Liberia: ‘Invest in Rubber Processing’



— Former Rubber Planters Association leader urges Gov't, in order to sustain struggling sector

As thousands of local rubber farmers still experienced the lack or limited market access for their natural rubber produce, the former president of the Rubber Planters Association of Liberia (RPAL), Williamina Mulbah Siaway, has called on the government to invest into rubber processing as a way to find a sustainable solution to the problem.

“The sustainable solution to this problem is for the government to provide soft loans to rubber processors to mitigate this appalling economic situation that continues to face the farmers,” she asserted.

Report reaching the Daily Observer suggests that currently about 46,000 smallholder rubber farmers across the country are struggling to find a buyer for their natural rubber. 

But Firestone, the biggest buyer of rubber in the country, has refuted this claim, stating that the company is still buying rubber — albeit a limited supply — from farmers. 

The company in a release recently said that the factory is currently conducting annual maintenance which has resulted in the temporary reduction in the amount of rubber purchased from smallholder farmers.

This is the second time that Firestone has limited the purchase of rubber from smallholder farmers. In 2020 the company limited the purchase of rubber from smallholder farmers.

Siaway, who is also the CEO of the Mulbah Rubber Estate in Margibi County, said many of the local processors are encountering the problems of poor infrastructures, unstable electricity supply and the lack of access to finance to become off-takers just like the Firestone.  

“With more investment in local rubber processing, farmers can get a sustainable market. We have other concessions in the sector which, if strengthened, could help mitigate the current challenge,” Siaway reiterated.

She said the government has since recognized the need for value addition in the small-scale rubber sector to address the issue of the market constraint, but not much has been done.

The natural rubber sector has and continues to be the single most economically viable agricultural commodity in the Liberian economy. 

Statistics show that the country exported natural rubber valued at 193.7 million United States dollars in 2021, ranking as the eleventh largest natural rubber exporting country worldwide.

The small-scale rubber sector provides thousands of jobs for Liberians, but it still remains underdeveloped since the end of the country’s civil war.

Currently, the low price of rubber is severely impacting the business of many smallholder rubber farmers whose plantations still have not yet improved.

The Rubber Development Fund INC (RDFI) policy calls for the rehabilitation of smallholder rubber farms and the need to invest more in value addition.

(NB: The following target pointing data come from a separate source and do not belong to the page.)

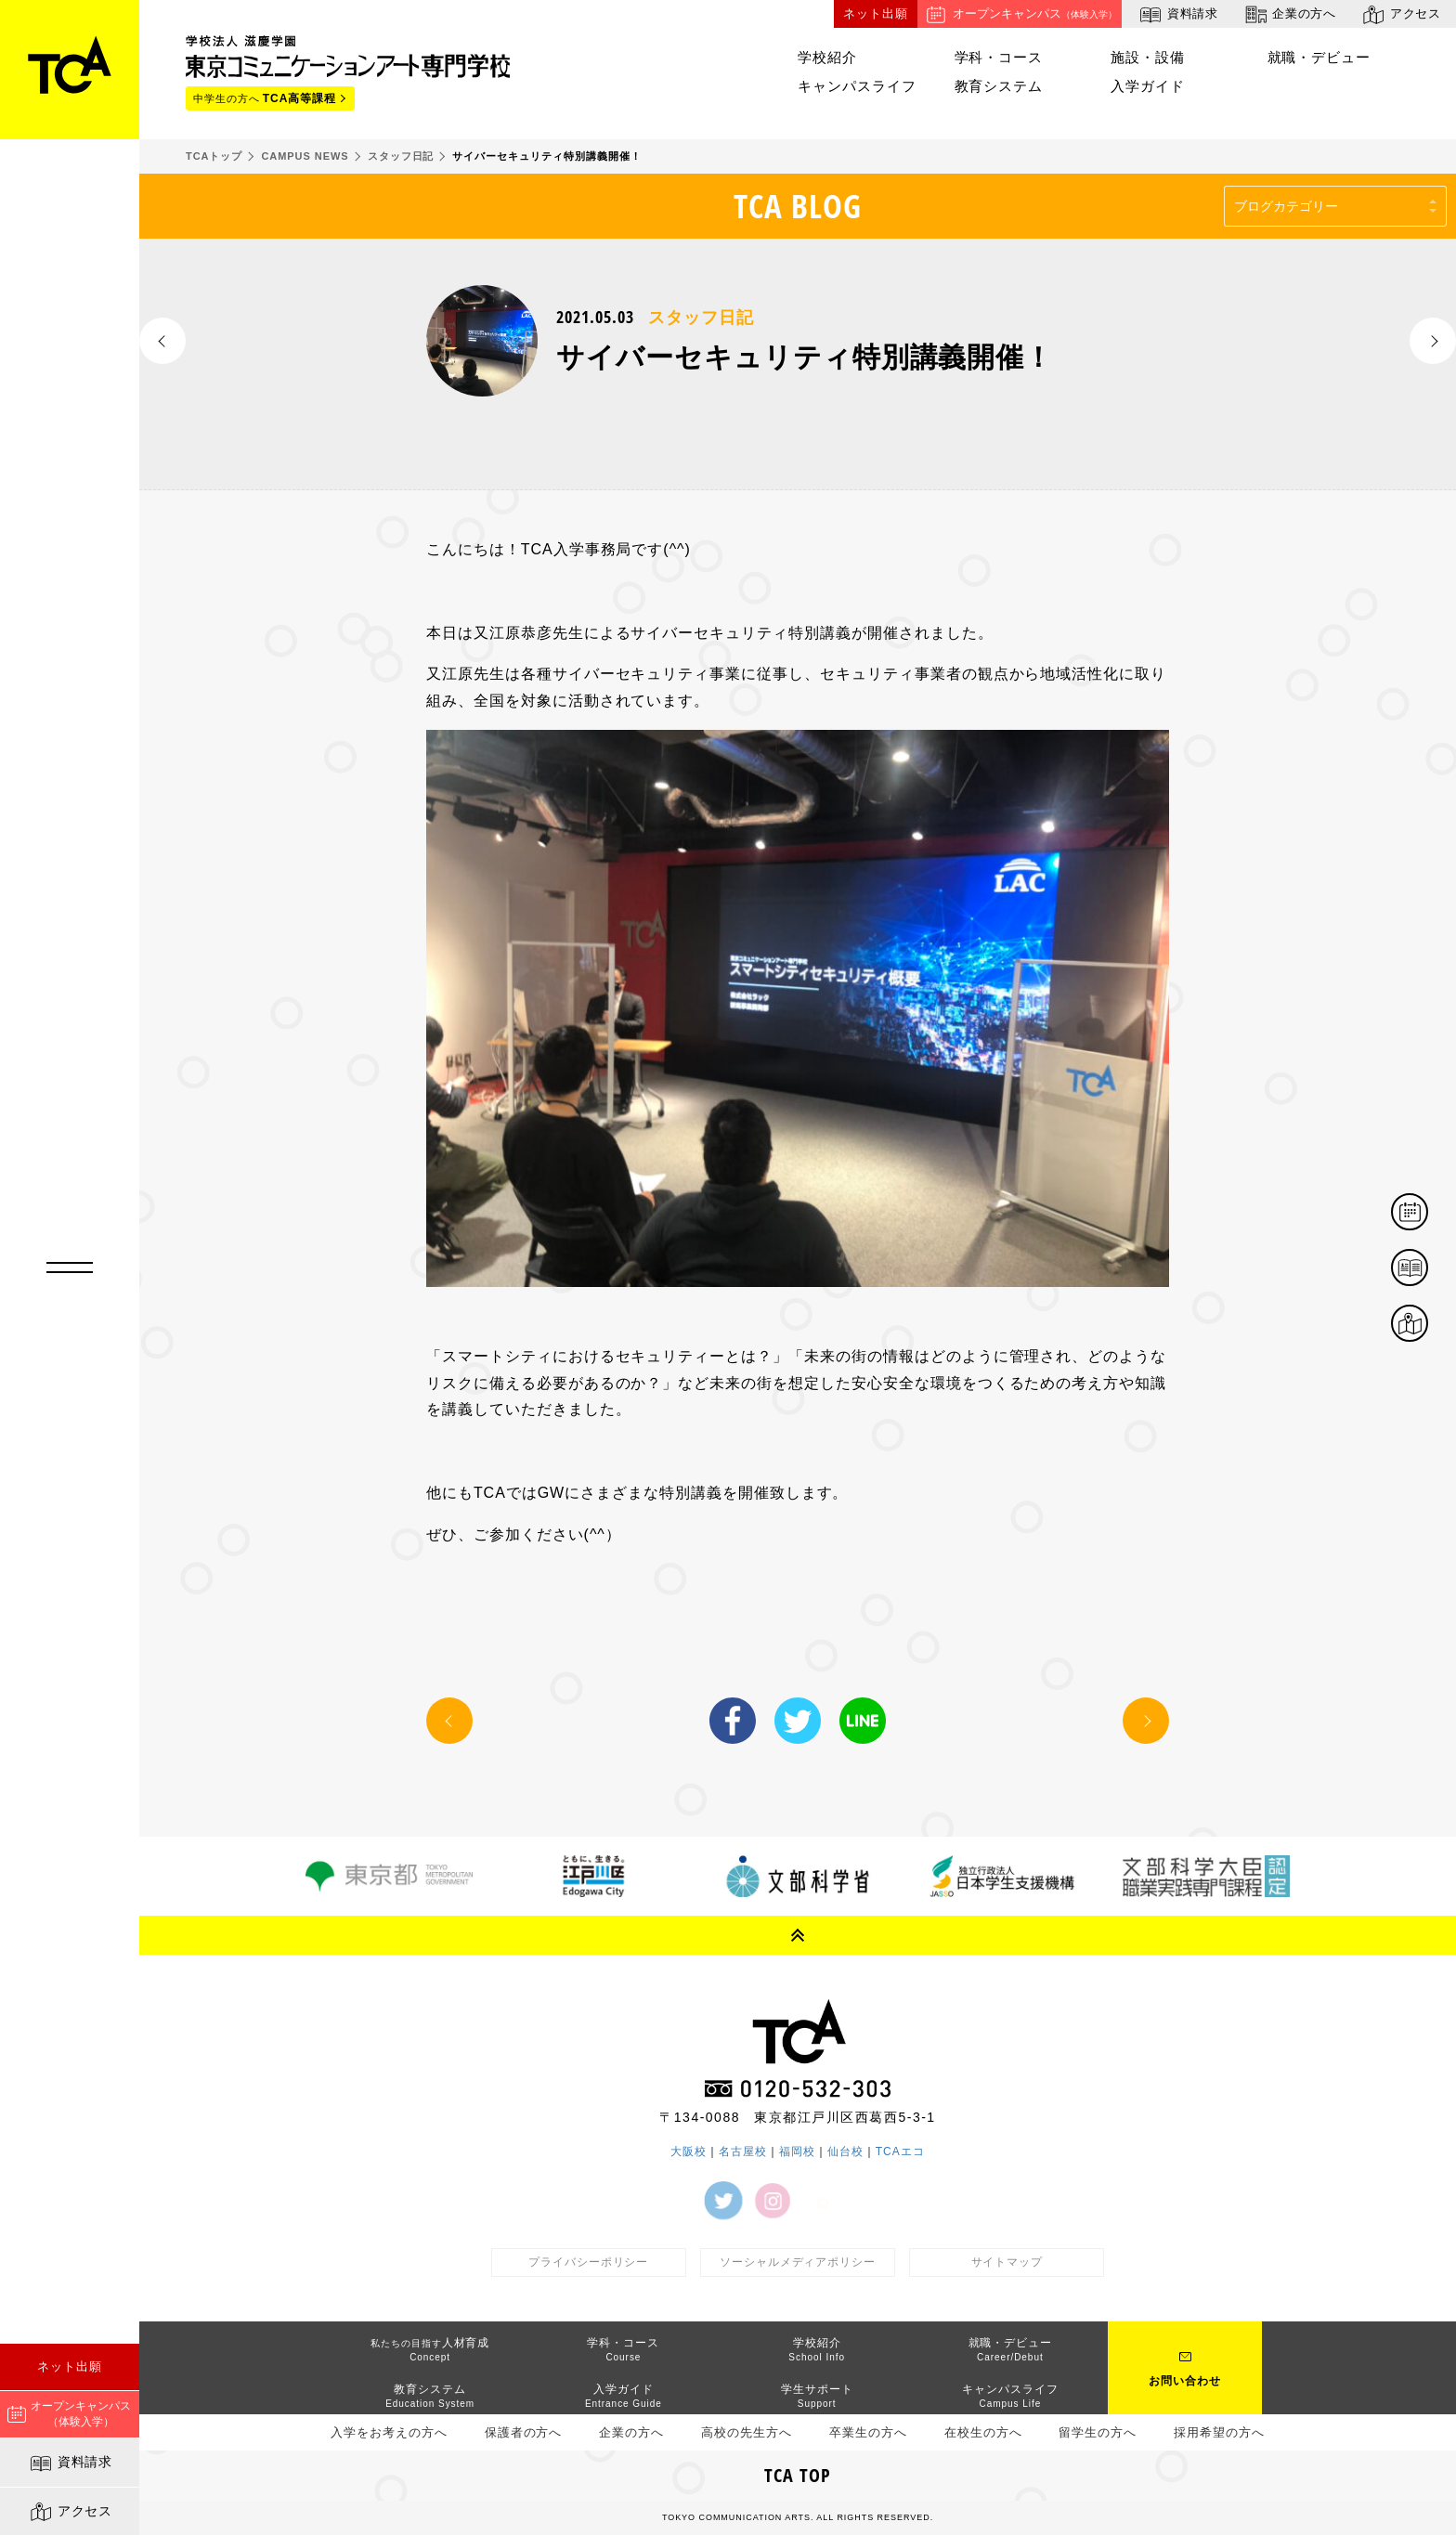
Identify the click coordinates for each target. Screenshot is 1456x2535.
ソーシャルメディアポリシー (798, 2262)
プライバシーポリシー (588, 2262)
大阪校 (688, 2151)
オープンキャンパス (1019, 14)
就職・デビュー (1320, 57)
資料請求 (70, 2463)
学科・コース (999, 57)
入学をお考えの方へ (389, 2432)
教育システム (999, 86)
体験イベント (1427, 1213)
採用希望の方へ (1219, 2432)
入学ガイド (1148, 86)
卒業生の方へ (868, 2432)
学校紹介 (827, 57)
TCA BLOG (798, 206)
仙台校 (845, 2151)
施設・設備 (1148, 57)
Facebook (732, 1720)
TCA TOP (797, 2475)
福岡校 (797, 2151)
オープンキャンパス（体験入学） (69, 2413)
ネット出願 (69, 2366)
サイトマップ (1007, 2262)
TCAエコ (900, 2151)
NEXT (1433, 341)
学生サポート (817, 2395)
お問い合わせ (1185, 2380)
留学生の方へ (1098, 2432)
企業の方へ (1289, 14)
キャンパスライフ (857, 86)
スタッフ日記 (701, 317)
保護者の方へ (524, 2432)
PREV (162, 341)
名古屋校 (743, 2151)
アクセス (70, 2512)
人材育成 (430, 2349)
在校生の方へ (983, 2432)
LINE (862, 1720)
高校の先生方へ (746, 2432)
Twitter (797, 1720)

But Siaway said the government has failed to prioritize the policy over the years and, as a result, smallholder farmers continue to suffer. 

“The prevailing circumstances where the Firestone Rubber company has limited the purchasing of rubber from farmers, thereby causing serious economic problems in the small scale rubber sector, should be taken seriously by the government,” she said. 

“For the past six months, Firestone has been unable to take the products from the farmers. Farmers really find it difficult when the company says it has surplus rubber in their warehouses and they can’t have any more space to get the rubber from the farmers. This is a disaster in the sector as farmers in distant areas find it very difficult to market their rubber,” she sadly mentioned.

The former rubber association president said the farmers do not know how long this situation will last. 

“This situation makes us understand that we the farmers have to see the importance of adding value to the rubber by doing minor processing. We must get involved in producing ribbed smoked sheets (RSS). Drying the rubber to be able to sell to Firestone or export outside of Liberia is the way out, or else it will continue to become a challenge,” she explained.

Siaway said that the farmers are paying their taxes to the government and so there must be a reason to find a solution to the current situation.

“This will continue to remain a very serious challenge for the farmers and the government when it comes to revenue collection. The sector has a larger population that creates employment opportunities,” she added.

She stressed the need for the country to also get involved in the manufacturing of rubber.

“We as a country can also share a greater benefit for the international community — the world — to have some breakthroughs. But here we are only exporting the raw produce and adding no value. [Meanwhile] the cost of tires is very much expensive and the raw materials taken from here to manufacture those materials are bought cheaply from the farmers,” she explained.